*WORK REQUIRED*: Tally the lines of the listing below in which the string "target" occurs, and give the tally alone.
-=-=-=-=-
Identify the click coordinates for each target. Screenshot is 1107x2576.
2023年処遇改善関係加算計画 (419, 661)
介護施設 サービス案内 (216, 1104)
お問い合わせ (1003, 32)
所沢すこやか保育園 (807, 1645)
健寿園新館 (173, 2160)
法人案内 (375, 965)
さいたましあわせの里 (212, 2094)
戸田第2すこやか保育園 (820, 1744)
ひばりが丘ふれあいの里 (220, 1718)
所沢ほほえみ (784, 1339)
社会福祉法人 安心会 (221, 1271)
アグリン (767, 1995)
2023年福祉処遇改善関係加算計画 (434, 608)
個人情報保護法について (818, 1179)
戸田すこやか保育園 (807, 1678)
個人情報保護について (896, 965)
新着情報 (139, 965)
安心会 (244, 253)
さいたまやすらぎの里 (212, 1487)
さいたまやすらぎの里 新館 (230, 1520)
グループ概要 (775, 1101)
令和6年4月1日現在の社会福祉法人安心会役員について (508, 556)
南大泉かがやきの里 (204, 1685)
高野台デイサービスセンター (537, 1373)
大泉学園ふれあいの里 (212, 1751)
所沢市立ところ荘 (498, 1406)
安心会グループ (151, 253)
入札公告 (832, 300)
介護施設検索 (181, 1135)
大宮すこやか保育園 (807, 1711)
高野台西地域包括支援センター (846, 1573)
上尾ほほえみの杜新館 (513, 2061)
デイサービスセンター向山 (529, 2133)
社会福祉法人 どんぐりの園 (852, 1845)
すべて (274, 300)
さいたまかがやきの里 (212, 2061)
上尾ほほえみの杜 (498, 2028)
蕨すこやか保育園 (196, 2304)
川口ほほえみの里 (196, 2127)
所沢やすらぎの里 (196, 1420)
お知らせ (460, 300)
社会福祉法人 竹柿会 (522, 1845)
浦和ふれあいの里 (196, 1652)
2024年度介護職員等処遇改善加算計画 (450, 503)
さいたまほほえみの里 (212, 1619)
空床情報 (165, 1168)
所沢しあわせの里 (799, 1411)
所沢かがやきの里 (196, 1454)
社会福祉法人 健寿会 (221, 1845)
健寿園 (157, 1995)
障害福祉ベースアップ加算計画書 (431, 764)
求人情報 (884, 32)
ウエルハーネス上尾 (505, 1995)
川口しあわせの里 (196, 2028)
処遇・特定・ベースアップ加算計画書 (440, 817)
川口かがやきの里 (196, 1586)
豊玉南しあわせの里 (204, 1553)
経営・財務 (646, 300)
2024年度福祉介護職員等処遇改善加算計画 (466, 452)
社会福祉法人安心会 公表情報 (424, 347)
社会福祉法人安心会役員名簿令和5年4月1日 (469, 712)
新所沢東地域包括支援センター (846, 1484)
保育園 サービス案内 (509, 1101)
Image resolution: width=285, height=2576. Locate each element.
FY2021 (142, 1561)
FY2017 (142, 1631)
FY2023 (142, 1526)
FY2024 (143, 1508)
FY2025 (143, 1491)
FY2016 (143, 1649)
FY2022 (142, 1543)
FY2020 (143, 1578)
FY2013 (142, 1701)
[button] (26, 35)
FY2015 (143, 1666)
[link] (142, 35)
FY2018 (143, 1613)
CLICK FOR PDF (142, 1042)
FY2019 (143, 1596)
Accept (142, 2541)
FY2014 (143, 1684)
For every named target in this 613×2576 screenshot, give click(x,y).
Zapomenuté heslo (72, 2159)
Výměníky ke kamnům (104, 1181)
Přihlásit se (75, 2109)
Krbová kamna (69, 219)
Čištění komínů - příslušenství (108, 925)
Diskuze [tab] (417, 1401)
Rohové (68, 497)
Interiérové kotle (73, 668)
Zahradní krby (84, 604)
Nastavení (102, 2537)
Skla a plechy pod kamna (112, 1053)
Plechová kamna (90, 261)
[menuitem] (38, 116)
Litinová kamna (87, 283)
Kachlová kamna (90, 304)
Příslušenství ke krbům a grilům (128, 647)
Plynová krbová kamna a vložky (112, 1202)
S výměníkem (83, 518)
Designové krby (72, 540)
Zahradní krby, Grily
-=-=-=-=-
*SOLUTION FOR THIS TASK*: 2